Johnson’s testy and petulant follow-up scenes with Blunt are stunningly immersive; he berates her for not pruning her giant cactus properly and not getting out of the pool. Dawn realizes that when her husband is drinking and in constant pain, confused by opioids, he was a nice, loving boyfriend. Has Sobriety discovered the nasty, mendacious guy who’s always snitching on her at her AA sponsor? And is Dawn less important to the party than her friend Coleman, who he might have to fight for the world championship?

It’s hard to say. The film doesn’t really let the various emotional crises and questions replace the importance of fighting so much, and the fight itself isn’t remade or transformed into a drama. Even the big Kerr-Coleman face-off climax doesn’t make it entirely clear whether Kerr has somehow chosen his girlfriend over his friend and his sport. The film doesn’t achieve tragedy or extreme dysfunction like Sean Durkin’s The Iron Claw from 2023 or Bennett Miller’s Foxcatcher from a decade earlier, nor does Safdie give it big set pieces like a boxing movie, with scenes of the night before a fight in the locker room.
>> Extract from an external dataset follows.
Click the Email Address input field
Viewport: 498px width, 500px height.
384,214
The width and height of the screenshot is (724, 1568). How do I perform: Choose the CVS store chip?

There is one moment of bravura, though, when Kerr, shocked by the loss, walks through the hallways, politely complaining to a sponsor about his opponent breaking the rules; still sweaty and in his trunks, he then takes the elevator down one floor, causing a member of the venue’s restaurant staff carrying bread to think twice about getting in with him… and then Kerr bursts into tears in his dressing room. These moments of vulnerability are touching, though I wish the film could have promoted the brilliant blunt to equal status in drama.

Smashing Machine was screened at the Venice Film Festival.